Malignant peripheral neuroectodermal tumours of bone other than Askin's neoplasm: characterization of 14 new cases with immunohistochemistry and electron microscopy.

Peripheral neuroectodermal tumours (PNET) of bone are rare and mimic those seen in soft tissue (peripheral neuroepithelioma of soft tissue). Their differential diagnosis from Ewing's sarcoma (Es) is extremely difficult by optical means. Here we report 14 new cases of PNET of bone (other than Askin's neoplasm) located primarily in the limbs, pelvic girdle and scapula. Clinically and radiologically they displayed Ewing's sarcoma-like features: mean age was 14.4 years, male/female ratio being 3:11. Metastasis was present in 6 cases at diagnosis (5 with bone metastasis).
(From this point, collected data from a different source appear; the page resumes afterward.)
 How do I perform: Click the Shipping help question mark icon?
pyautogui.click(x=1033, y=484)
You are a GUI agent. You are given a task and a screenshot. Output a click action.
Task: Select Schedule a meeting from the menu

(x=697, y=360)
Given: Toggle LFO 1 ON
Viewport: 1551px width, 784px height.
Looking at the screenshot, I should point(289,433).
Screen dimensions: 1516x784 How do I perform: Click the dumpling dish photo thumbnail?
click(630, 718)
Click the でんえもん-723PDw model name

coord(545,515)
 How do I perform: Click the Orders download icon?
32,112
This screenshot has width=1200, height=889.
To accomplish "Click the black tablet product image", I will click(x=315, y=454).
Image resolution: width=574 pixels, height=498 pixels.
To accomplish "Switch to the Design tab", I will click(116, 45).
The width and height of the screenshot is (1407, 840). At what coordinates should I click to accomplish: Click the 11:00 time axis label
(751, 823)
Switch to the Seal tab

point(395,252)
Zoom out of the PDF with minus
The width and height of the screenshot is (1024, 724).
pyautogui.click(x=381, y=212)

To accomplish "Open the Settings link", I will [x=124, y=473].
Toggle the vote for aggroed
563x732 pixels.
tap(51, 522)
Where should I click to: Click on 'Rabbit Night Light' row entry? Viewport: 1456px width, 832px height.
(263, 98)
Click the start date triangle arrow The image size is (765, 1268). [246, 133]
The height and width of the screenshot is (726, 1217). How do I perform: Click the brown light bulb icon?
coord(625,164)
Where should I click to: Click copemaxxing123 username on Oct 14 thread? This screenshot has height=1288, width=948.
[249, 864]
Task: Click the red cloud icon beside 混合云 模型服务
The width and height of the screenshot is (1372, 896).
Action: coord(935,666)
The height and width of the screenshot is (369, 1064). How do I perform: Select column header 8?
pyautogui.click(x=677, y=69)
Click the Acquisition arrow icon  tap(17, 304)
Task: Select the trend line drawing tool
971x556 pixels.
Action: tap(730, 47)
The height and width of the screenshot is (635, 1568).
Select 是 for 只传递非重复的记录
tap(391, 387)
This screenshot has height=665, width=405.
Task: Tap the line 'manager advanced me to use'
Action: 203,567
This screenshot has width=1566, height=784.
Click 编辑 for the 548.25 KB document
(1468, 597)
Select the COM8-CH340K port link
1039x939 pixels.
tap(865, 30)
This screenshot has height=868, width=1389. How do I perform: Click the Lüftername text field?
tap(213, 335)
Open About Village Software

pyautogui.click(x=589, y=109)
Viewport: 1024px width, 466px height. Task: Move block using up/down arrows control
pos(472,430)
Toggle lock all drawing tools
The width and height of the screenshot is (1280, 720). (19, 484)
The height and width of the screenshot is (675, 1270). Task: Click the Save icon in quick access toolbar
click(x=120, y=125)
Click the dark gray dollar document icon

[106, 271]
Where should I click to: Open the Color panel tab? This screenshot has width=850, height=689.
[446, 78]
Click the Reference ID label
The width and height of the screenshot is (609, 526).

Prognosis was poor; thirteen patients died; only one with a metatarsal located tumour is alive and free of disease. The mean survival rate was 25 months following diagnosis and treatment with radio- and multimodal chemotherapy. Histologically the 14 cases displayed Homer-Wright rosettes and pseudorosette-like structures, as well as a fibrillary background and lobular pattern. Immunohistochemistry revealed positivity in a number of neural markers when using paraffin-embedded material: NSE, B-2-microglobuline, HNK-1 (leu-7) and E-36 antibodies. At EM level the cell cytoplasms evidenced dense-core granules with neurosecretion, neurotubules and intermediate filaments like those seen in peripheral neuroepithelioma.